RADARSEMARANG.ID, PEMBELAJARAN sejarah di sekolah secara konvensional dikaitkan dengan konsep, fakta, dan prosedur, yang notabene sarat dengan angka tahun dan hafalan. Asumsi yang demikian tidak memberikan tantangan siswa untuk berpikir dan bernalar kritis. Konsep, fakta, dan peristiwa sejarah, dikembangkan dengan teknik historical reasoning (HR), yakni penalaran sejarah. Teknik demikian akan membimbing siswa dalam membuat interpretasi sejarah. Pada gilirannya akan memberikan gambaran yang utuh tentang peristiwa sejarah dalam capaian pembelajaran historiografi sejarah kelas X semester 1 SMK Negeri 10 Semarang dalam Implementasi Kurikulum Merdeka (IKM).

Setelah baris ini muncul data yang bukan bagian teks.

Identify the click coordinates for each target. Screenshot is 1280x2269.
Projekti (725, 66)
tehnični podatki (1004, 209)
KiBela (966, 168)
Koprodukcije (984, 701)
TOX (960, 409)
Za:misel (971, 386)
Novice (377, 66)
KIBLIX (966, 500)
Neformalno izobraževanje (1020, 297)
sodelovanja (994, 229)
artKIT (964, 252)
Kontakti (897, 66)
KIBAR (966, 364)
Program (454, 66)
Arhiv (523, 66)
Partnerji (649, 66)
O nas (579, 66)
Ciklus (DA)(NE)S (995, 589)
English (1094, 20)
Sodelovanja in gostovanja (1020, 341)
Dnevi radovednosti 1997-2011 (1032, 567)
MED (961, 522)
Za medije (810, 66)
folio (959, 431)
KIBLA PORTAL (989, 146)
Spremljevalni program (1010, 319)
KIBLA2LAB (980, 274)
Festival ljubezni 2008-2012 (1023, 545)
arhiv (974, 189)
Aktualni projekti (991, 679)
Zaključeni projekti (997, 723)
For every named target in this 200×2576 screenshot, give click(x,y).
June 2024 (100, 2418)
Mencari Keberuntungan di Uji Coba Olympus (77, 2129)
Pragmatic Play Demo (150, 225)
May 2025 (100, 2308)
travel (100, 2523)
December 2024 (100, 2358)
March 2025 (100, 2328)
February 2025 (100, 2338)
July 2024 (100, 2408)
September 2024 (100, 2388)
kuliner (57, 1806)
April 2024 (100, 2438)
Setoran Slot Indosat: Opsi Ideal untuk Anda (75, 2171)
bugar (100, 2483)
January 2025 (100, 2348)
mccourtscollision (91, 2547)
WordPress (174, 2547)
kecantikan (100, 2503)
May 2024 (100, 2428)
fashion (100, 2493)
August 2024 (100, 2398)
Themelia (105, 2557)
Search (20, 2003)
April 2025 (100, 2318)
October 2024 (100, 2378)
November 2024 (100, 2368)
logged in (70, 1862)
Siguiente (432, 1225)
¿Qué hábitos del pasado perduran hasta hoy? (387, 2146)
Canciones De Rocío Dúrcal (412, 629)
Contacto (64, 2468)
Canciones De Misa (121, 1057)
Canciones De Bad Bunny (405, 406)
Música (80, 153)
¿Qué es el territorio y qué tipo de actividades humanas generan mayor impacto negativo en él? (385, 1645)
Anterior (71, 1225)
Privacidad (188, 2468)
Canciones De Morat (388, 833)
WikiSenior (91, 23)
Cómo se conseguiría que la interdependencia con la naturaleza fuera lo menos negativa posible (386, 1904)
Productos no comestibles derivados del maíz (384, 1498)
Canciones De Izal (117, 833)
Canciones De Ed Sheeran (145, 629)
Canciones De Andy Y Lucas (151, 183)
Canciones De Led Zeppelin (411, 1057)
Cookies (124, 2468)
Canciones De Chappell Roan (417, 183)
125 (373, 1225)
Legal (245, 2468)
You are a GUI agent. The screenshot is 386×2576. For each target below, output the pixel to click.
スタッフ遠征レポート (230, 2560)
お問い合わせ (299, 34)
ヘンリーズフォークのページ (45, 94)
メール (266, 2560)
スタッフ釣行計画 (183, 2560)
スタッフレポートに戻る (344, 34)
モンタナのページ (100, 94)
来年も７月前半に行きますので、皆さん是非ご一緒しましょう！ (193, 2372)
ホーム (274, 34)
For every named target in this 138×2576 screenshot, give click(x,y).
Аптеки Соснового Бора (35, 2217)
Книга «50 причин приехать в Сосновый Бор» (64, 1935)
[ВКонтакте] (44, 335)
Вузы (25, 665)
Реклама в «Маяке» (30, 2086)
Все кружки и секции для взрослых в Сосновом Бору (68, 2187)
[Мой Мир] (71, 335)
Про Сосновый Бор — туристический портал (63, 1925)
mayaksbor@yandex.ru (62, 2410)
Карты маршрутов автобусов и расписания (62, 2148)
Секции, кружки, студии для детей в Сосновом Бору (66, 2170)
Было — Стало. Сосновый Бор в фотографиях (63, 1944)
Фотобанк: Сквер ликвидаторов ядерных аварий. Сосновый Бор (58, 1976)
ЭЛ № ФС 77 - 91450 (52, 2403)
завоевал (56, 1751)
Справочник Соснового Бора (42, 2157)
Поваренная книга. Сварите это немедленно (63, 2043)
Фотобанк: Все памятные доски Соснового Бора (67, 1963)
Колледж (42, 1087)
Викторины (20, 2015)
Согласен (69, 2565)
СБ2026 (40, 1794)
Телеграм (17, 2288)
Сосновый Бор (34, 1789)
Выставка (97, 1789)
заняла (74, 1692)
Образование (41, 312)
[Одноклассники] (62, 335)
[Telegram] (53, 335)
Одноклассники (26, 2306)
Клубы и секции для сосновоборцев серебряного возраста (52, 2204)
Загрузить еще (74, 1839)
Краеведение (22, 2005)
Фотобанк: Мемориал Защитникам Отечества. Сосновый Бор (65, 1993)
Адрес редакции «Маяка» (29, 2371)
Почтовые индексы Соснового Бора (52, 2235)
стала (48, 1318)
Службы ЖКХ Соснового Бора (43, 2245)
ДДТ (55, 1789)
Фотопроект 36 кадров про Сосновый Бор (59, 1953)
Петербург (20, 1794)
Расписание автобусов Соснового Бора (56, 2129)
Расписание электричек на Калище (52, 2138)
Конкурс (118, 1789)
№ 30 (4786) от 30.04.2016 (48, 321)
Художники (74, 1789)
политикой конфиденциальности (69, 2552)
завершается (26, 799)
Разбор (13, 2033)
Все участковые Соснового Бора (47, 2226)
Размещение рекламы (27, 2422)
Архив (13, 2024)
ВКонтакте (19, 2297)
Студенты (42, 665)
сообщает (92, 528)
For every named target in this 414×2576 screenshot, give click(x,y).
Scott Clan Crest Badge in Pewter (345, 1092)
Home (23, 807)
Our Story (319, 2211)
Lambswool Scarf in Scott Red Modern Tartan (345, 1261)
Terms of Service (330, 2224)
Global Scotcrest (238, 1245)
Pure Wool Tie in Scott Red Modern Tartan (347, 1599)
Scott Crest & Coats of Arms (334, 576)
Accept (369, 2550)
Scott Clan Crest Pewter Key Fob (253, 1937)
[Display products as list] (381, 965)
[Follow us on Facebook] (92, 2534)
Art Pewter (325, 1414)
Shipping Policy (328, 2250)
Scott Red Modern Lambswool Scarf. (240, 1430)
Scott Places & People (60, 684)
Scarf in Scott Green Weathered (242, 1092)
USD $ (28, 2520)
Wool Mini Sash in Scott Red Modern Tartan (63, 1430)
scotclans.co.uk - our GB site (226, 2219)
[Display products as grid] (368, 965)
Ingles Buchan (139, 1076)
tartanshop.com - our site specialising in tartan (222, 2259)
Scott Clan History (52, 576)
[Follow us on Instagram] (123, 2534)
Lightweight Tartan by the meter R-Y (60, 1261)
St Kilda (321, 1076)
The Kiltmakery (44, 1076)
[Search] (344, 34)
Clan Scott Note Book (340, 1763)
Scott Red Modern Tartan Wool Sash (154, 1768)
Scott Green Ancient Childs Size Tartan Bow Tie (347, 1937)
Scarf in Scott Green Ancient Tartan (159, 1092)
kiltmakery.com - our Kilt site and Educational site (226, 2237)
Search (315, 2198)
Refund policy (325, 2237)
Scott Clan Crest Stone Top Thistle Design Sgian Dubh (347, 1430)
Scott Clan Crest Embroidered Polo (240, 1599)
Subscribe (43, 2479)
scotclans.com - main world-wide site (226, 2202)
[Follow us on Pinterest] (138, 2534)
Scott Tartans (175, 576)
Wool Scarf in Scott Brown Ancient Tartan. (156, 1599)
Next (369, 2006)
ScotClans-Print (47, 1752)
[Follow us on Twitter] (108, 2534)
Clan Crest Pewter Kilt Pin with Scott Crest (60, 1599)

Van Drie dan van Boxtel (2008) telah mengusulkan kerangka kerja penalaran sejarah menjadi enam bagian, yaitu 1) mengidentifikasi pertanyaan sejarah; 2) menggunakan berbagai sumber informasi, verbal dan visual; 3) menciptakan konteks yang sesuai untuk fenomena sejarah; 4) mengembangkan penjelasan dan argumen historis yang rasional dan berbasis bukti; 5) memahami dan menggunakan konsep-konsep sejarah yang substantif untuk menyebutkan fenomena, orang, dan periode sejarah; dan 6) menggunakan meta-konsep historis seperti signifikansi, sebab-akibat, dan empati historis untuk memahami bukti dan mengembangkan penjelasan dan argumen.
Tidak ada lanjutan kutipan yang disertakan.